- **DATA SUPPLIED**
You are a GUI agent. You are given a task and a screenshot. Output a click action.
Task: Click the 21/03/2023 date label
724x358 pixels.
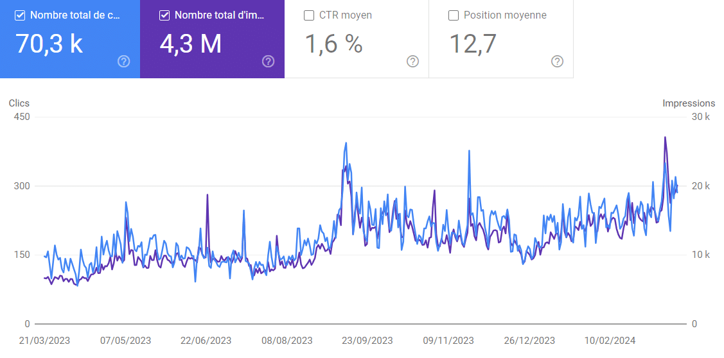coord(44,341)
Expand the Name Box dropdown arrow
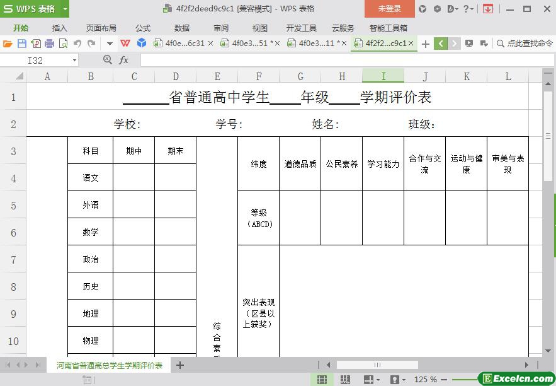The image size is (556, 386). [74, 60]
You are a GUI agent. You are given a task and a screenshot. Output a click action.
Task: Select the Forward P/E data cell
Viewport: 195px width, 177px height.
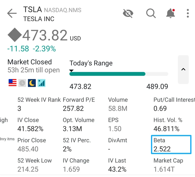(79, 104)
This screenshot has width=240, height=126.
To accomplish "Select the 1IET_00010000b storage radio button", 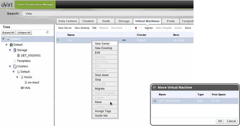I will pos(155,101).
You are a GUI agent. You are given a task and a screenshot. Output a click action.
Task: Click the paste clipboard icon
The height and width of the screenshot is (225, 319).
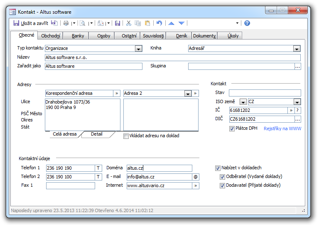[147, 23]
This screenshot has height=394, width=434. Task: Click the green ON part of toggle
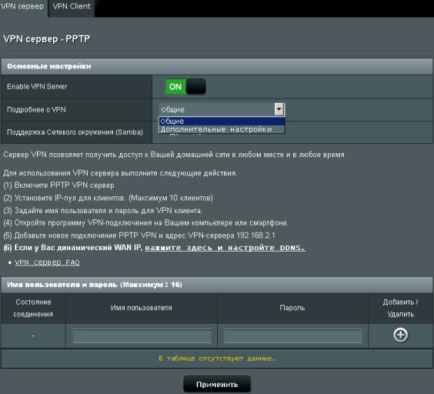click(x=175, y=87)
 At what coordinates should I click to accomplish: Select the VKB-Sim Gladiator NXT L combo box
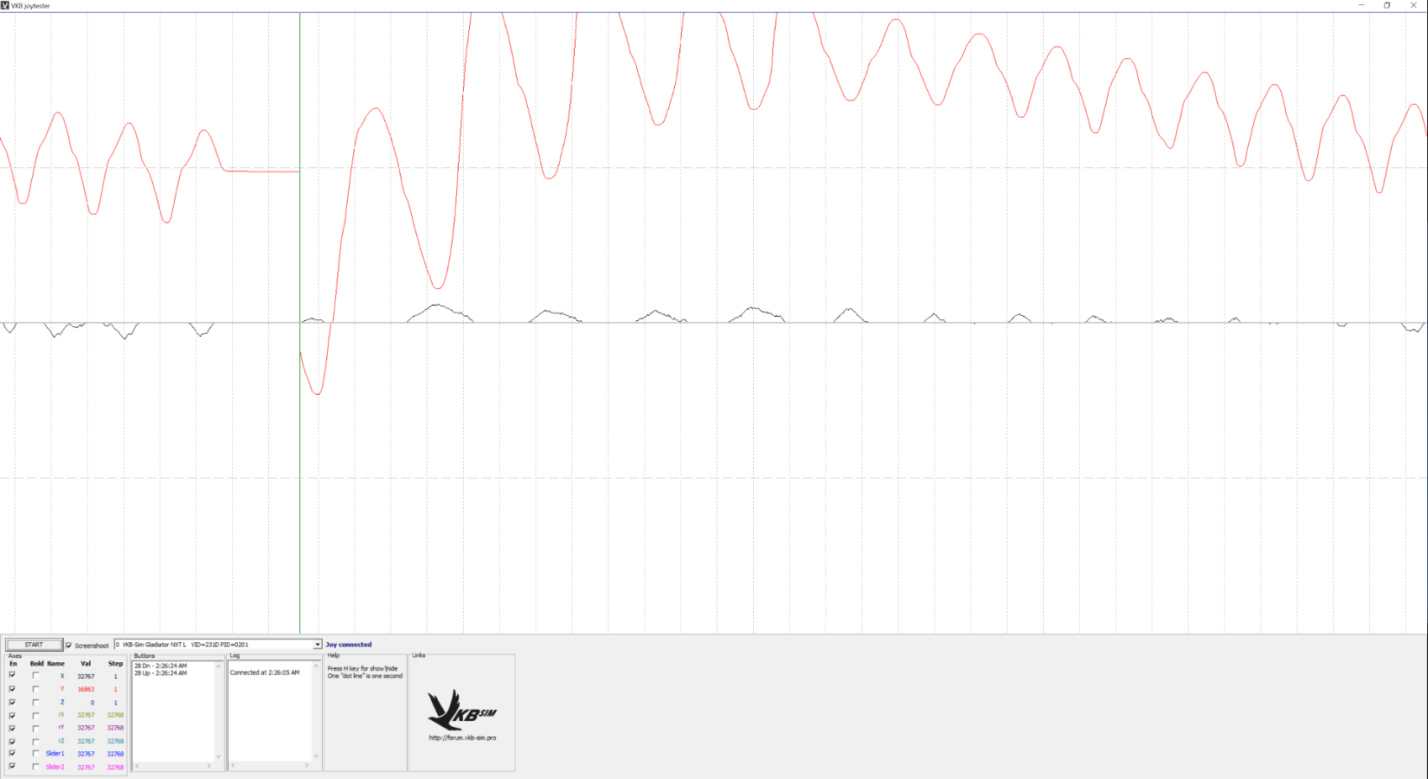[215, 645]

- **YOUR INSTRUCTIONS**
Pictures stay out. Repeat only the lines from the beginning of the data through the line that has "Task: Select the Forward P/E data cell".

- **RESPONSE AREA**
You are a GUI agent. You are given a task and a screenshot. Output a click action.
Task: Click the 21/03/2023 date label
724x358 pixels.
coord(44,341)
Expand the Name Box dropdown arrow
The image size is (556, 386). [74, 60]
You are a GUI agent. You are given a task and a screenshot. Output a click action.
Task: Select the Forward P/E data cell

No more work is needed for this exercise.